College Calculus

Mike Graham · 09-14-2004, 06:12 PM

Quote:

Originally Posted by slap_j

William of the hospital...

So, the hospital's rule.

You are translating proper names. You are not allowed to do that.

Mike Graham · 09-14-2004, 06:20 PM

Quote:

Originally Posted by jbm222

In this case,

lim x-->0 x / sin(3x) = "0/0" <--- meets condition for L'Hopt.

Applying L'Hop

= lim x-->0 1 / 3*cos(3x) = 1 / 3*cos(0) = 1/3*1 = 1/3

You are making a mistake here.

x/sin(3x)=

(d/d(x))(x) / (d/d(x))(sin(3x))=

1 / (3*cos(3x)) (note: you could jump to the answer at this point)

(1/3) * (1/cos(3x))

(1/3) * sec(3x)

(1/3) * 1

Quote:

Originally Posted by jbm222

As far as Maru's method.... that might be easier for you, but that's one more formula to remember

I would be inclined to agree. I made it through a year and a half of calculus without learning the u/sin(u) identity (and have yet to use it since I learned it), but don't think I would have made it through two weeks without knowing L'Hopital's rule.

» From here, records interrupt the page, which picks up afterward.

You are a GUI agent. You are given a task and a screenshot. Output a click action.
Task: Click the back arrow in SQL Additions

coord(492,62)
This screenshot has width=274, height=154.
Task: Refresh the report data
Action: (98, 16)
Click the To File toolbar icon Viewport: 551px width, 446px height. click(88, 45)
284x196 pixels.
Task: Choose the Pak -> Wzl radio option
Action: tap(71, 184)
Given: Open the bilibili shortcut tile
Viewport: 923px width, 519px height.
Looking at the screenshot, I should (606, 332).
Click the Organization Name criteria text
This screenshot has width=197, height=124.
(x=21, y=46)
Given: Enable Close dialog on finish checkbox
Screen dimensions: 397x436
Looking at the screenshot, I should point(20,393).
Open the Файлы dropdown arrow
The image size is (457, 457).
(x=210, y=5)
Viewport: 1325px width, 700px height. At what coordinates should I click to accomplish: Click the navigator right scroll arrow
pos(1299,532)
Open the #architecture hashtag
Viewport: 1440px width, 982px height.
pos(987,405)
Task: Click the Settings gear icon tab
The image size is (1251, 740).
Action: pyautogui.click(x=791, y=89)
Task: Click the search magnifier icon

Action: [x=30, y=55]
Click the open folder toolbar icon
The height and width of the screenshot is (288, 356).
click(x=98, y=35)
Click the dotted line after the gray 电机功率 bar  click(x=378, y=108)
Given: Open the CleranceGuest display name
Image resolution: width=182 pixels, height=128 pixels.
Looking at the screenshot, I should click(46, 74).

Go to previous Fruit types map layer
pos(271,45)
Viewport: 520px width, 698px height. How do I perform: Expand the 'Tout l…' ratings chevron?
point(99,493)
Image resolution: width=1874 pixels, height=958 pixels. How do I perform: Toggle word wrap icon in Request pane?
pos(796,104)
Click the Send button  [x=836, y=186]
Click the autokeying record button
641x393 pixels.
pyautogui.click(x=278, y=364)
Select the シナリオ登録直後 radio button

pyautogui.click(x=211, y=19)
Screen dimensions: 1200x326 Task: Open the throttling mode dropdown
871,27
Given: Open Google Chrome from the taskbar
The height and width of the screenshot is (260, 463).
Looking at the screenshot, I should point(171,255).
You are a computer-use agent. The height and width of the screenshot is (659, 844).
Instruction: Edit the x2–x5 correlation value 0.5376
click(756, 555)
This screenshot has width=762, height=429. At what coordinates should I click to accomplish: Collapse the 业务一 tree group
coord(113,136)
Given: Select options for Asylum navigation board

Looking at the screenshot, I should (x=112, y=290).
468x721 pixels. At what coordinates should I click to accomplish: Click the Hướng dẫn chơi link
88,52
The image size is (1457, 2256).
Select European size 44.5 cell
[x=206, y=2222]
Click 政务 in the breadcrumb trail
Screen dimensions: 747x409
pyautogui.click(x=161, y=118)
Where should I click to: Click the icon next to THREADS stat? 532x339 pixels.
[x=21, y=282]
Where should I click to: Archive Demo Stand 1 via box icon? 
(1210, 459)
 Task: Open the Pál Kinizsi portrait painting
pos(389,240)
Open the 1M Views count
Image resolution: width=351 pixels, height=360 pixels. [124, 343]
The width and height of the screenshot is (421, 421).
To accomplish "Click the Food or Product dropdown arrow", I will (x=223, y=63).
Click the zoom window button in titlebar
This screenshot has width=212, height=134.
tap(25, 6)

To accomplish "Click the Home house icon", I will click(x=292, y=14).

jbm222 · 09-14-2004, 08:50 PM

Where's the mistake?

I probably should have been more clear in my notation, but I was just showing that in this case after you take the derivates you can just subsitute 0 for x.

lim x-->0 cos(3*x) = cos(3*0) = cos(0) = 1.

I don't understand why you felt the need to factor out 1/3 and change 1/cos to sec before making the x=0 substitution.

Mike Graham · 09-14-2004, 10:14 PM

I think perhaps I misunderstood when you said "1 / 3*cos(3x)." By order of operations, this would be .3333*cos(3x). Looking back I realize you might have meant "1/(3cos(3x))."

**slap_j** · 09-14-2004, 10:57 PM

Quote:

Originally Posted by Mike Graham

You are translating proper names. You are not allowed to do that.

You're not the boss of me.

jbm222 · 09-15-2004, 11:44 PM

You're right. Thanks. i'll have to remember that. I dunno why I wrote it that way since Maple, Matlab, and TI calculators would all interpret it the way you did.